(The exercise): Count the lines in the items below that contain the string "frequency", matching case exactly, and state only that number.

(Supplied material):
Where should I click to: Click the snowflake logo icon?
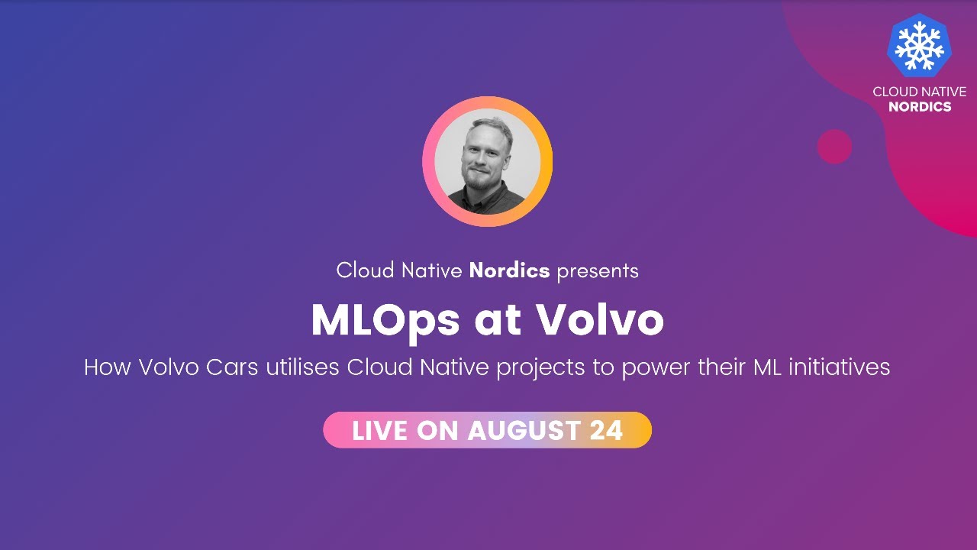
---
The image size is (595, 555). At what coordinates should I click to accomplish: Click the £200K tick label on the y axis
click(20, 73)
--
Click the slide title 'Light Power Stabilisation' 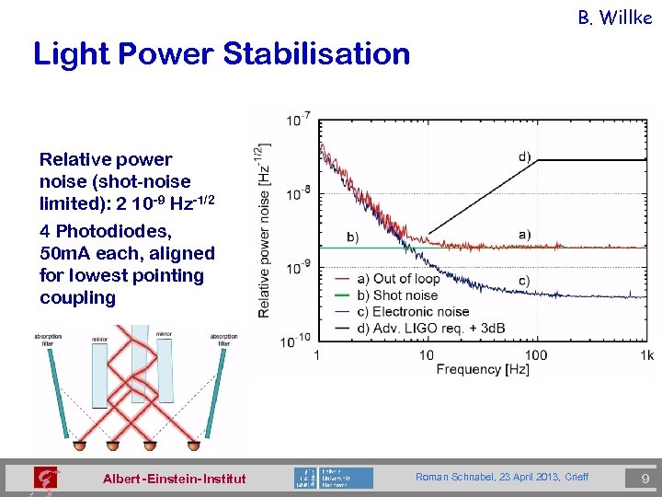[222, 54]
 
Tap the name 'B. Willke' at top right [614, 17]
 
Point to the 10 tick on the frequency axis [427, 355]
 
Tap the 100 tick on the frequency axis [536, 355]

(Answer for this exercise): 2